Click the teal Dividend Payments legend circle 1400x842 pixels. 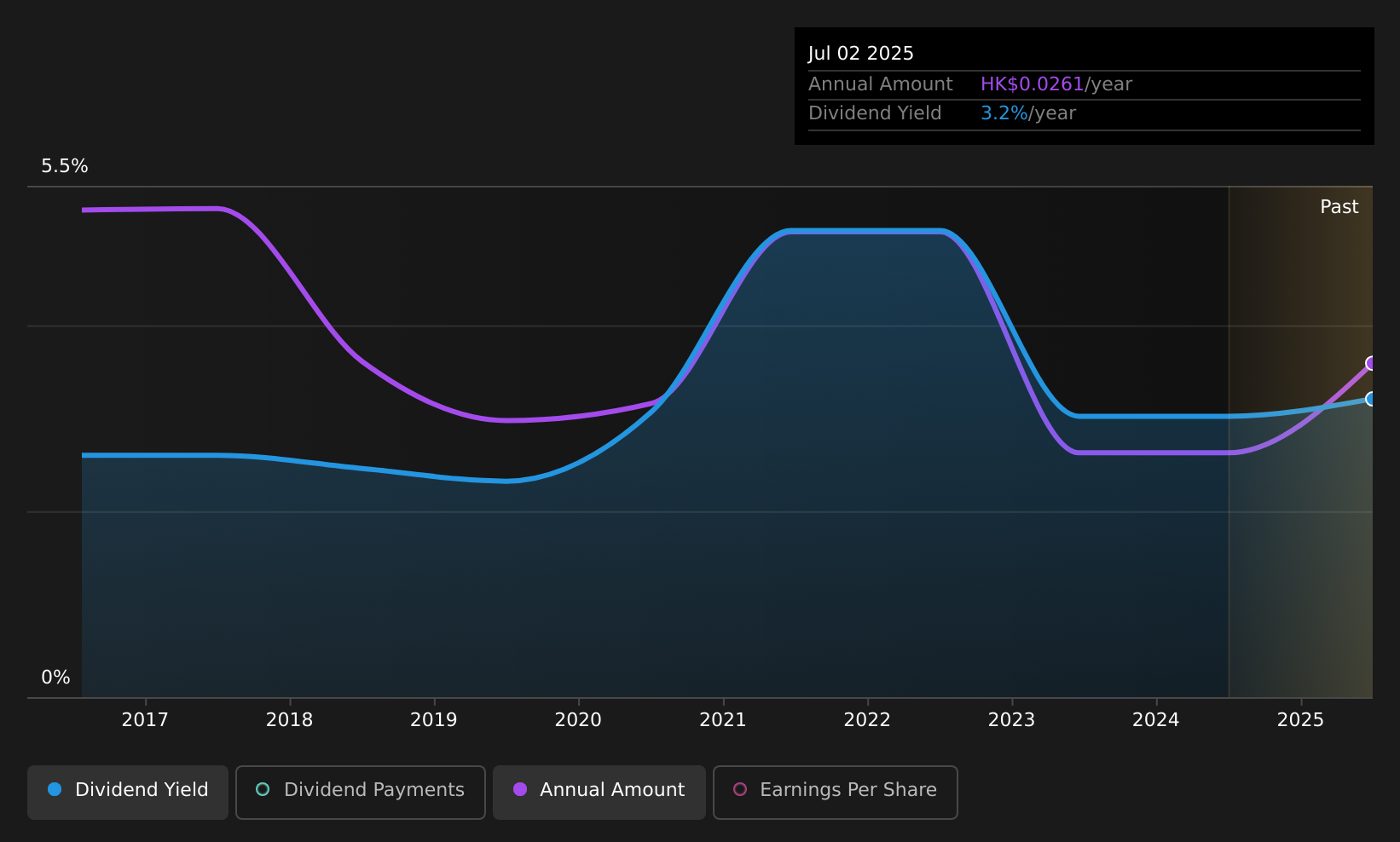[x=263, y=789]
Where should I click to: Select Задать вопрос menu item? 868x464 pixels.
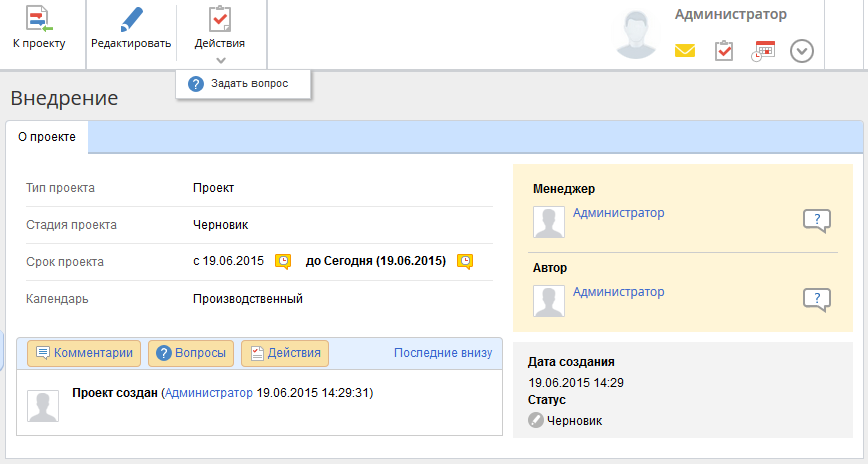point(249,84)
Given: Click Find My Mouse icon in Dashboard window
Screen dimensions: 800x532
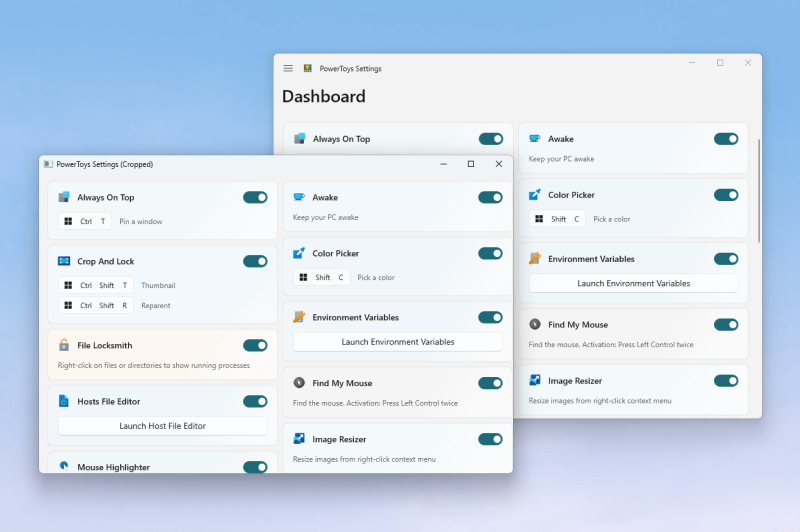Looking at the screenshot, I should pos(535,324).
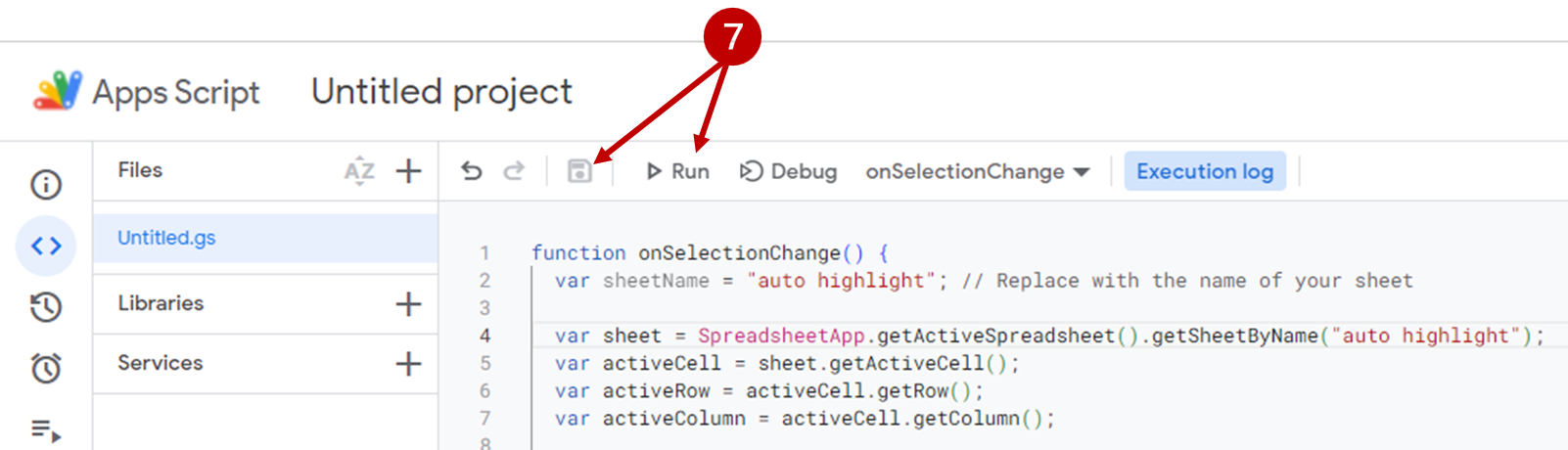Select the Untitled.gs file
Viewport: 1568px width, 450px height.
tap(166, 238)
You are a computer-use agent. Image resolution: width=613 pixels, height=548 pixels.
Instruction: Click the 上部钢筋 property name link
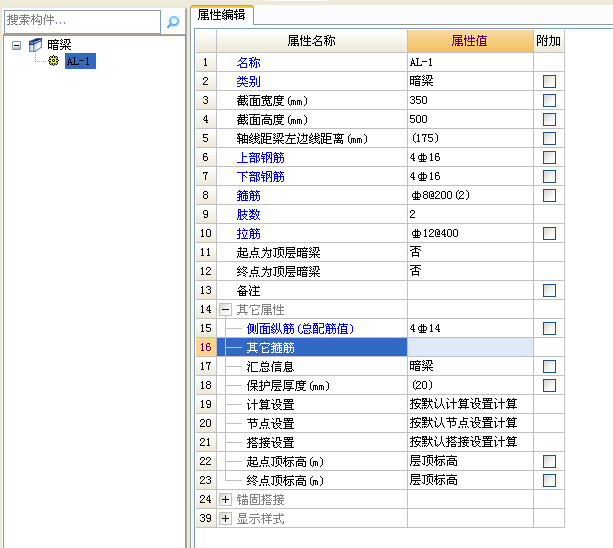tap(260, 157)
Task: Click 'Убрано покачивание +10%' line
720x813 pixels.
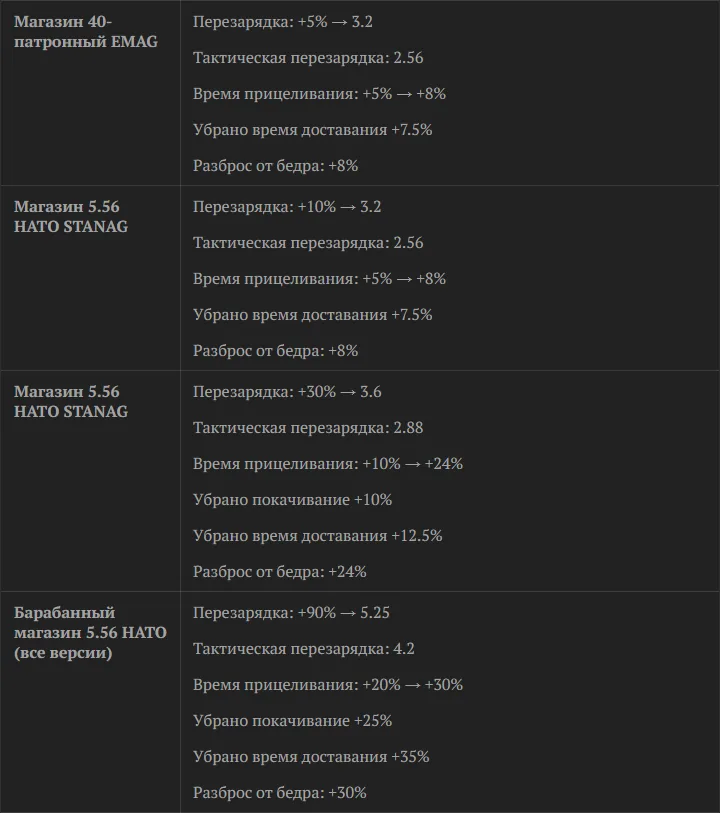Action: 293,500
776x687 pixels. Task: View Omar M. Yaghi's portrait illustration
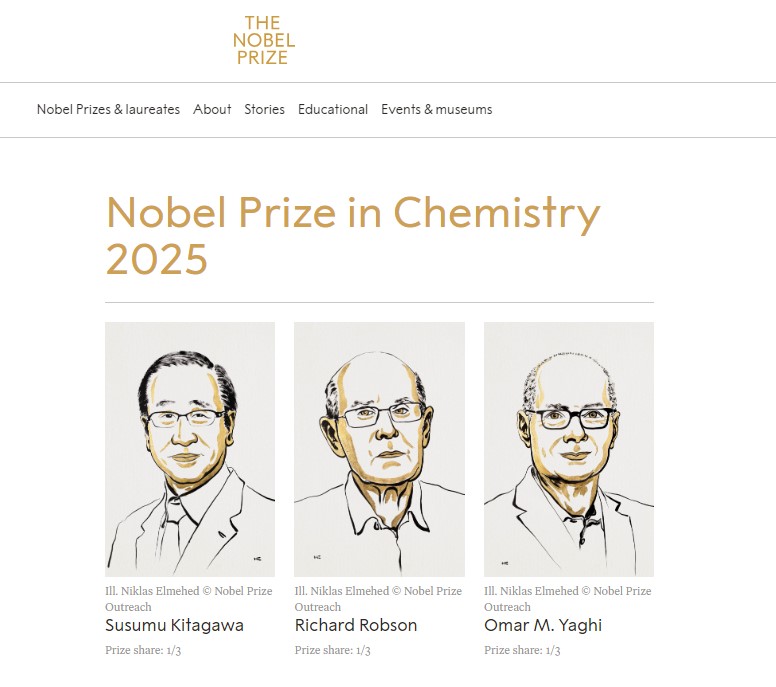(568, 449)
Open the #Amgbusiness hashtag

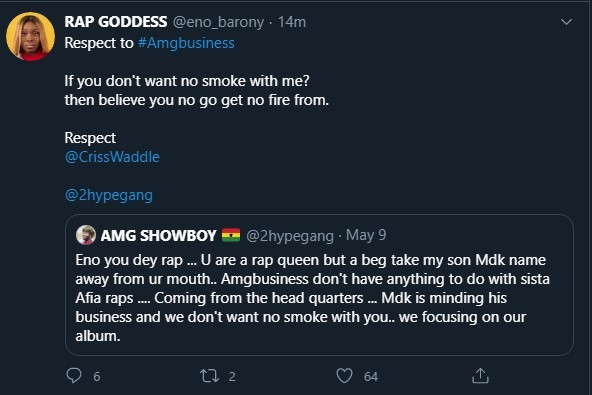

======

■ Exercise objective
Start with the line that holds "Task: Click 'Убрано покачивание +10%' line" and retype each line through the last one in the data, exactly and without pictures.

■ Answer below
Task: Click 'Убрано покачивание +10%' line
720x813 pixels.
Action: 293,500
776x687 pixels. Task: View Omar M. Yaghi's portrait illustration
(568, 449)
Open the #Amgbusiness hashtag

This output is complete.